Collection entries
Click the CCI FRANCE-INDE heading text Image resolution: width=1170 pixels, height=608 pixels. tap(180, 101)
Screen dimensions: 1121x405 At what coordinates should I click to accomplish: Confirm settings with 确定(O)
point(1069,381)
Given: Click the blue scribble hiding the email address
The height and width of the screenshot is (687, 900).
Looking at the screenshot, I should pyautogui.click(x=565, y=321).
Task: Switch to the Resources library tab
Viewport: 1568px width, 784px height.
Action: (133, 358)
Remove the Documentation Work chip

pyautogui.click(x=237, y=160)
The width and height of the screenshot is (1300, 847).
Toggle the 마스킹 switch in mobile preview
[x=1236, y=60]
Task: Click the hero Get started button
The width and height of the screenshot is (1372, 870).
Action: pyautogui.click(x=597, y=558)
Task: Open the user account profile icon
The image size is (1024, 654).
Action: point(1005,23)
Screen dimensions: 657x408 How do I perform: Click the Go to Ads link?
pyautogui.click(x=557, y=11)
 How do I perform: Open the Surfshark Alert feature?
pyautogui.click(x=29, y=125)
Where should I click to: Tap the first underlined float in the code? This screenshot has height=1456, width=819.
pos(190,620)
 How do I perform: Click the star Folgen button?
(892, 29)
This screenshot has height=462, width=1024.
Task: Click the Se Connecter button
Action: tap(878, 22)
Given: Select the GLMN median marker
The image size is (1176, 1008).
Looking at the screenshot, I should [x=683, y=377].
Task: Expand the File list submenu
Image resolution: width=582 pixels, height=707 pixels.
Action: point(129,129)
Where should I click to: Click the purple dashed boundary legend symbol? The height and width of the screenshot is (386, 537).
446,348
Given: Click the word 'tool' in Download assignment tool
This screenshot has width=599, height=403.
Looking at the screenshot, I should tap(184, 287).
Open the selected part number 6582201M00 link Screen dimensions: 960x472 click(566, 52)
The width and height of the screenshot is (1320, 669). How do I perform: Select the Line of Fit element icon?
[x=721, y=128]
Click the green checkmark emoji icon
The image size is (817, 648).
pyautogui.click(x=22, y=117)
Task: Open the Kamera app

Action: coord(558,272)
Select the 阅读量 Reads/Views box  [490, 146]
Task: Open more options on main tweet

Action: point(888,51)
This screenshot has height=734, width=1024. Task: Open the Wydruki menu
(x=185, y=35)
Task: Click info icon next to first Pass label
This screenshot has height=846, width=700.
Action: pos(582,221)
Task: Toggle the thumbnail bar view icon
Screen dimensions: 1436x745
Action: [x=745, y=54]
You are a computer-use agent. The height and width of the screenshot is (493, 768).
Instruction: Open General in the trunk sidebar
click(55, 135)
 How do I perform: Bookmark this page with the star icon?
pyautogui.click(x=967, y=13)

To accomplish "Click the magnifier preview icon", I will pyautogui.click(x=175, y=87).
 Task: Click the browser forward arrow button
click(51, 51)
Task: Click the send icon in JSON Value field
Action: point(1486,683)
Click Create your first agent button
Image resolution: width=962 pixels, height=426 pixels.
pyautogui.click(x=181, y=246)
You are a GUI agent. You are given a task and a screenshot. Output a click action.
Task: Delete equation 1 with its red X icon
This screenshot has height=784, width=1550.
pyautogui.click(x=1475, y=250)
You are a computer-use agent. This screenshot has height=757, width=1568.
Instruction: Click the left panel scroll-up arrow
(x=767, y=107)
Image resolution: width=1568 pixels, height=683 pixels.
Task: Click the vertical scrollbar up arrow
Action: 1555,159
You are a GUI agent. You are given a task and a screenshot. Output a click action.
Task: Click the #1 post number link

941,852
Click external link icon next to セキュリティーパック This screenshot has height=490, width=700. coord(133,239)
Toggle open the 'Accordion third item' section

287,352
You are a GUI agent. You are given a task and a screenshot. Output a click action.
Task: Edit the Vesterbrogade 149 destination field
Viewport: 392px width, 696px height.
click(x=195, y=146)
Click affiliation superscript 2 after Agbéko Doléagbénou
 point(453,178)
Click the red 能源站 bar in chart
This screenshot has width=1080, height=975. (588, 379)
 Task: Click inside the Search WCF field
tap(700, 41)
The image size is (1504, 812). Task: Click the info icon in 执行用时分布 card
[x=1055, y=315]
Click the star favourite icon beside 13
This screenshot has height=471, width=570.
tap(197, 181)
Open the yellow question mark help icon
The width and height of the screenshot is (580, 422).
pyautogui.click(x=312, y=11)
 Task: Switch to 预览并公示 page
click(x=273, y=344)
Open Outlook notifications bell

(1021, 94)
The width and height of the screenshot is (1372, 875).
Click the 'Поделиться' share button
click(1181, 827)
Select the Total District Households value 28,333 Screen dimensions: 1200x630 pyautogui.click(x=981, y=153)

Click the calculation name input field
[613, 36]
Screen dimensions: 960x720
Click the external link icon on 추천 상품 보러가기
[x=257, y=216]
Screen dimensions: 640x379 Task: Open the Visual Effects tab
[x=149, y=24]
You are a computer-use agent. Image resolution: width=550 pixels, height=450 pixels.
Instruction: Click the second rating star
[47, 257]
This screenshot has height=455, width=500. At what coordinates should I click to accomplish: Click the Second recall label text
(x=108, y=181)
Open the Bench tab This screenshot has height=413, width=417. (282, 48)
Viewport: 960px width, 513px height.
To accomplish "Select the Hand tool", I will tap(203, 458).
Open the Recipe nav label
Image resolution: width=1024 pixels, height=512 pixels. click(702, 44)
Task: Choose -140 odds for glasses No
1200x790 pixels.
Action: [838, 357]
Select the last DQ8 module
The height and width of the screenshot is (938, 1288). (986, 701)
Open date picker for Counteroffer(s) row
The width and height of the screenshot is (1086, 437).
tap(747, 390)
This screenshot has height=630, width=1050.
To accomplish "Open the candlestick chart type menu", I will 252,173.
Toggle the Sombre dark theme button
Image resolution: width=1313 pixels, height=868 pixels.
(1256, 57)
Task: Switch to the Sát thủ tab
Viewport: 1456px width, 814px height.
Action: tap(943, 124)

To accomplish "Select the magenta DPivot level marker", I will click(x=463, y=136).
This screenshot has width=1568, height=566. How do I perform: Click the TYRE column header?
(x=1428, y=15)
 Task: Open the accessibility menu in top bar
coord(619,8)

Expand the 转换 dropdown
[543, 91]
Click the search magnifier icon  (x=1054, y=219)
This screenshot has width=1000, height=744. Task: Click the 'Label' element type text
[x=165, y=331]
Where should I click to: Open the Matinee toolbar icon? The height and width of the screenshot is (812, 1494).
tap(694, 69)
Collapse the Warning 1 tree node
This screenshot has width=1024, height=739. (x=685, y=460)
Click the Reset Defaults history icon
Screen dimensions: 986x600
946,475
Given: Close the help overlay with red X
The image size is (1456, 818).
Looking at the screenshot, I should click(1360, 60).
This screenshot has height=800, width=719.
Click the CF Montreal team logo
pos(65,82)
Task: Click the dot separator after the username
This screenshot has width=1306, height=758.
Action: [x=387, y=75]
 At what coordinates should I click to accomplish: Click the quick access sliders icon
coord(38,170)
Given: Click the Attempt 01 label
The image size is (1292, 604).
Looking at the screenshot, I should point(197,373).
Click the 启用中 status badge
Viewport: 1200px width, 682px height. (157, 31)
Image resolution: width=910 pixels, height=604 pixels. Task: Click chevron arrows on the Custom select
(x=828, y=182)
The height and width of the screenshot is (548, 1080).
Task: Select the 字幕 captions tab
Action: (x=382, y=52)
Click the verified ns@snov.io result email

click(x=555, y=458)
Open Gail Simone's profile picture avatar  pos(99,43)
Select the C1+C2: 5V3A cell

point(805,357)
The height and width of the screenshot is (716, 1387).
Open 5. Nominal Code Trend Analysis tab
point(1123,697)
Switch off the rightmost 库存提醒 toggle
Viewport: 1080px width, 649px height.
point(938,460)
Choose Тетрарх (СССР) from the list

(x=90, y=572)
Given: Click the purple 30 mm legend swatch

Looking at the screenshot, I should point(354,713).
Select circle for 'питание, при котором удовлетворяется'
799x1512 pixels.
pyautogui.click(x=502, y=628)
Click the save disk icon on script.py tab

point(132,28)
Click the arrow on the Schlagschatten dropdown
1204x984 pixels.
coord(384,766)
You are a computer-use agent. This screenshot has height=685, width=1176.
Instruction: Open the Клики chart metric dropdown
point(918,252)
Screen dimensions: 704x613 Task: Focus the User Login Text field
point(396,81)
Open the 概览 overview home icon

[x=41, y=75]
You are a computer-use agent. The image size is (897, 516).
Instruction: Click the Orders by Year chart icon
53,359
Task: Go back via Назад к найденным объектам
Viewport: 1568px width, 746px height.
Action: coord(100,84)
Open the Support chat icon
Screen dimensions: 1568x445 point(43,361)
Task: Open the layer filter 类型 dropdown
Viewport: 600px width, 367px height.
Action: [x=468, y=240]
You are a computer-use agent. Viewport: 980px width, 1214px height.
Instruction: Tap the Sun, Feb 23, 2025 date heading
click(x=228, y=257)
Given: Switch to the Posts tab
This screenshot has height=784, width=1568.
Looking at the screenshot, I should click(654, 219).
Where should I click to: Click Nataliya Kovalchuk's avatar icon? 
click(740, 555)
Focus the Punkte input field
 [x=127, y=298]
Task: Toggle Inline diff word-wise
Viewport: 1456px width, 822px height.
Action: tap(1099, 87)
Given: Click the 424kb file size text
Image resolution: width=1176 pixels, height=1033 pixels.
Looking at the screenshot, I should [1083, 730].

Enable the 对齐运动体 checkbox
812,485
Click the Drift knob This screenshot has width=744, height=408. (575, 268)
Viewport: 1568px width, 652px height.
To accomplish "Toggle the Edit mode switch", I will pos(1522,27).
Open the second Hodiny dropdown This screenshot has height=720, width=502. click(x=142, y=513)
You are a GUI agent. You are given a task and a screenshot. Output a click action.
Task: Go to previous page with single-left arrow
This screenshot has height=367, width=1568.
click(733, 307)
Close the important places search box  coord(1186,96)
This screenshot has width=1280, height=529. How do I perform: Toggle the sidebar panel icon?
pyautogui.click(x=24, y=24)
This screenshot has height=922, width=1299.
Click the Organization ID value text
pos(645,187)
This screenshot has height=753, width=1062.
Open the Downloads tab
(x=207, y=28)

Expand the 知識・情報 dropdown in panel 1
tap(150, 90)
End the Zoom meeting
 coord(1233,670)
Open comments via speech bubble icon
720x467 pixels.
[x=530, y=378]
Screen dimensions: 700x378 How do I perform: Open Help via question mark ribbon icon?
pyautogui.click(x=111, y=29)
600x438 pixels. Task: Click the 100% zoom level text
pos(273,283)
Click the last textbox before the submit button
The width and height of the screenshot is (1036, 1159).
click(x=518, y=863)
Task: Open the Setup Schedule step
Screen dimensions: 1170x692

* WORK TO BE COMPLETED
This task calls for the number of lines in the entries that contain the string "profile", with no accompanying text.

* REPLY TO THE TASK
2